Despite flagging some concerns, the European Central Bank says that it does not think that the rise of virtual currencies currently provides a material risk to the smooth operation of payment systems.
In a follow up to a 2012 analysis, the ECB reiterates its stance that virtual currency, such as bitcoin, is a "digital representation of value," not money as defined in economic literature or in a legal sense.
The central bank lays out a list of drawbacks: lack of transparency, clarity and continuity; high dependency on IT and on networks; anonymity of the actors involved; and high volatility.
However, it concludes that, despite the hype, virtual currencies pose no material risk for any of its tasks, including promoting the smooth operation of payment systems. This is largely because bitcoin and its 500-odd imitators are still barely used. Bitcoin is tapped for around 69,000 transactions per day worldwide, compared with a total of 274 million non-cash retail payment transactions per day for the EU alone.

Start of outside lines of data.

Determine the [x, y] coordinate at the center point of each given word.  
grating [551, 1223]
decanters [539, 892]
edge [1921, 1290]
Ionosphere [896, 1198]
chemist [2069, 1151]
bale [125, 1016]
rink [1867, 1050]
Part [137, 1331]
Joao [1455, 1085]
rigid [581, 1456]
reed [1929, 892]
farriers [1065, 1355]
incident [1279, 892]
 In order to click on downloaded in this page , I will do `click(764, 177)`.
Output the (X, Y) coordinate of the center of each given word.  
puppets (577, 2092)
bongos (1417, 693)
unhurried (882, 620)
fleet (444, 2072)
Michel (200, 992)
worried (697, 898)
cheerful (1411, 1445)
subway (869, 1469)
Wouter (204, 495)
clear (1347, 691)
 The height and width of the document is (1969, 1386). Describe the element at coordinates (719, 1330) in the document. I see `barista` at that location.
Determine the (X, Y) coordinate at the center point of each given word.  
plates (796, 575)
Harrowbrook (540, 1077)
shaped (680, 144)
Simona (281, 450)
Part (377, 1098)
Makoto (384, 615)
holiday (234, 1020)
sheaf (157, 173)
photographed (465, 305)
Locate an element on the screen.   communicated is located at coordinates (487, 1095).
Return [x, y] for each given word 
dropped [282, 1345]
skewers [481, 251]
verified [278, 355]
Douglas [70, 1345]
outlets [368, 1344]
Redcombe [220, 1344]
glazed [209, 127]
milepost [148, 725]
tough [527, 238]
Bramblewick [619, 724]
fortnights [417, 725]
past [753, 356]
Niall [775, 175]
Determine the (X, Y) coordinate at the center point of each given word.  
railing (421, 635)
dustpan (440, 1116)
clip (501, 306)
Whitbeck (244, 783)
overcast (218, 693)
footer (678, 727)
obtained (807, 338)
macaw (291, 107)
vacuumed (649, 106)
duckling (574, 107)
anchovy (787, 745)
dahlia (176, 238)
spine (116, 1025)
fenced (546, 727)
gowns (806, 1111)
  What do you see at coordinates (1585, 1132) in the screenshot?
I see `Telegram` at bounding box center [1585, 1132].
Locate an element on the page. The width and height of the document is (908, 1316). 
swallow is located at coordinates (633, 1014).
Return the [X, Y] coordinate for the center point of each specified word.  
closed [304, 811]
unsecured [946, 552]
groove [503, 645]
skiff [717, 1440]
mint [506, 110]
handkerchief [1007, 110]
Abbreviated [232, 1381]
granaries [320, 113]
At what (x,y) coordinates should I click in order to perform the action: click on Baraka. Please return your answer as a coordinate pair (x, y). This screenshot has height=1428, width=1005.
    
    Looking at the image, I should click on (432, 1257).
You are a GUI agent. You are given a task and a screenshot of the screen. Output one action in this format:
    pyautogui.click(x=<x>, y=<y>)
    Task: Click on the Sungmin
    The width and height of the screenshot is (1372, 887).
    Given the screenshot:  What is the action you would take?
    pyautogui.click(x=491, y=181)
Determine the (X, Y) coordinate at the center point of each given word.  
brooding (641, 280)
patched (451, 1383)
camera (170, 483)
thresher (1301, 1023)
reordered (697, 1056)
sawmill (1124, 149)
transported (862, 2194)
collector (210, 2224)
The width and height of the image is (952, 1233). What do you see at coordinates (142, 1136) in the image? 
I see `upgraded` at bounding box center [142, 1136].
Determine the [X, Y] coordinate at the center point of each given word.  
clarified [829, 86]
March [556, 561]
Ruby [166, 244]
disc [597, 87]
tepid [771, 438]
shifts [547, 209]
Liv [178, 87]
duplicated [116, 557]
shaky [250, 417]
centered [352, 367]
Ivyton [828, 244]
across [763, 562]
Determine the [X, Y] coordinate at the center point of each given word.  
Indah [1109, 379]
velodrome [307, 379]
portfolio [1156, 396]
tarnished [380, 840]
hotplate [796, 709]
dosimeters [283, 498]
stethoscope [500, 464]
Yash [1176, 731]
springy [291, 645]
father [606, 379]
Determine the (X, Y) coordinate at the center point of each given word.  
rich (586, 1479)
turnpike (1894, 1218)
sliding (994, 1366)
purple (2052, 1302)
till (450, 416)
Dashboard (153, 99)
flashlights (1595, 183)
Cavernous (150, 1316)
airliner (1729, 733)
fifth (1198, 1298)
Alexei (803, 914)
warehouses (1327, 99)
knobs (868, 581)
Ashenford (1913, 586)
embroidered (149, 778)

In the future, the ECB says that this could change, highlighting several benefits of virtual schemes, including costs, global reach, anonymity of the payer and speed of settlement. "A new or improved VCS, if it overcame the current barriers to widespread use, might be more successful than the existing ones, specifically for payments within “virtual communities”/closed-loop environments (e.g. internet platforms) and for cross-border payments."
Meanwhile, a major incident involving virtual currencies, and a subsequent loss of trust in them could undermine users’ confidence in electronic payment instruments and electronic money more widely. Therefore, says the bank, it will "continue to monitor payments-related developments in virtual currency schemes".